NOW President's Comment Goofier Than Tebow's Superbowl Ad
Love him or hate him, controversial talk show host Rush Limbaugh has it right when it comes to the expanding definition of domestic violence.
During the Superbowl, University of Florida quarterback and Heisman Trophy winner Tim Tebow and his mother ran an issue ad opposing abortion. In the ad, Tebow's mother talks about how difficult her pregnancy was and how she had to be tough when Tebow suddenly tackles her. Only then do you realize the difficult pregnancy was that of her son, Tim Tebow.
The ad attempts to be goofy and funny, in sharp contrast to the expectations of those who knew the ad was coming. The reaction of NOW president Terry O'Neill, however, was even more startling: "I am blown away at the celebration of the violence against women in it. That's what comes across to me even more strongly than the anti-abortion message. I myself am a survivor of domestic violence, and I don't find it charming. I think CBS should be ashamed of itself."
The Monday following the Superbowl, Limbaugh riffed:
"Did you see the ad, Snerdley? What happened, if you didn't see the sound effect there, Tim Tebow tackled his own mom, looked like bam, she got tackled and then she pops back up. The ad then directed everybody to the Focus on the Family website where the story would be explained. So what do you think the reaction to this ad is today by the NAGs? (interruption) No. No. They are so livid because it glorified violence against women. NAG President Terry O'Neill said it glorified violence against women when Tim Tebow ostensibly tackled his own mother."
"...I can't believe the NAGs. I just can't believe the NAGs. ... ladies and gentlemen, it was I, El Rushbo, decades ago who told you what these people really were about, who they really are, and the fact that they have never, ever represented anywhere near a majority of female thinking in the country. But they were always propped up by the left-wing media as the spokeswomen, spokesmen, for all women. And now they've just become a caricature – violence against women!"
Rush said something similar last year:
"Remember when the NOW gang and all these other social interest groups started asking women if they'd ever been a victim of domestic violence? They didn't like the numbers they got initially. The numbers weren't high enough for the NOW gang. So they expanded the definition to include a man shouting at them. A man shouting at them equaled domestic violence. It didn't matter if the women shouted first."

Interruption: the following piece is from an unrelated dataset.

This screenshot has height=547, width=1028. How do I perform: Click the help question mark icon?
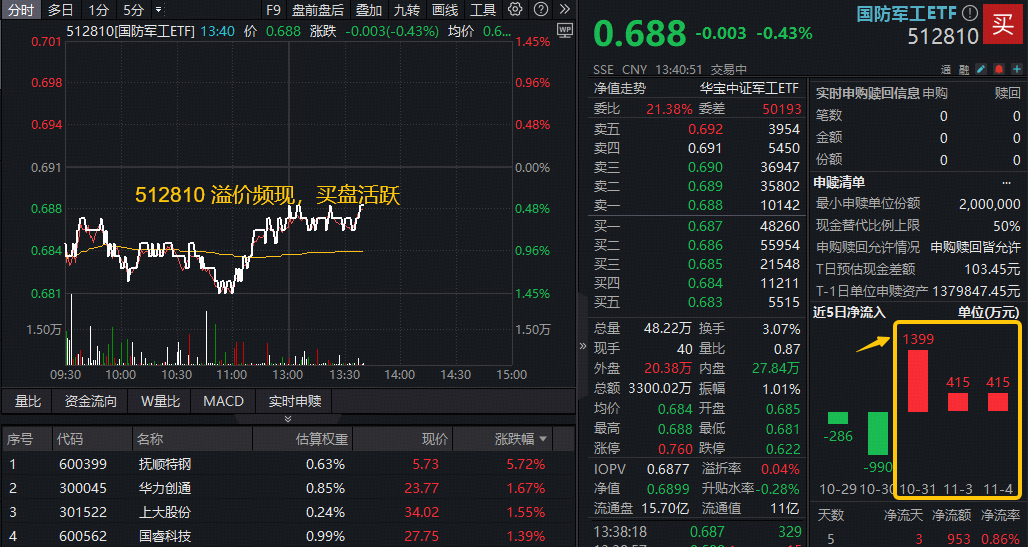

Rush's view is in agreement with RADAR's special report, "Expanding Definitions of Domestic Violence, Vanishing Rule of Law," http://mediaradar.org/docs/RADARreport-Vanishing-Rule-of-Law.pdf which analyzes the civil domestic violence laws in all 50 states and the District of Columbia and concludes that statutory definitions have been widened over the past decade to the point that in most states, almost any action can be viewed as "violent." It's also in agreement with attorney Lisa Scott's observation:
"Domestic violence has become whatever the man does that the woman doesn't like. Finding out she is having an affair and demanding she stop is seen as 'abuse.' This often triggers the woman to file for a restraining order, where no real evidence is required. In my 18 years of family law practice, I have seen this pattern occur over and over."
Please e-mail Rush Limbaugh at . Congratulate him for bringing up the fact that a claim of domestic violence is often used to turn the tables when someone is losing an argument, whether it be for advantage in family court or, as in the case of the Tebow ad, public policy debate. Use your own examples of the damage false DV claims do and ask Rush to bring up the issue again on his show. You may also wish to send him a link to the "Expanding Definitions of Domestic Violence" report.
Thanks for your help in getting RADAR issues a public hearing.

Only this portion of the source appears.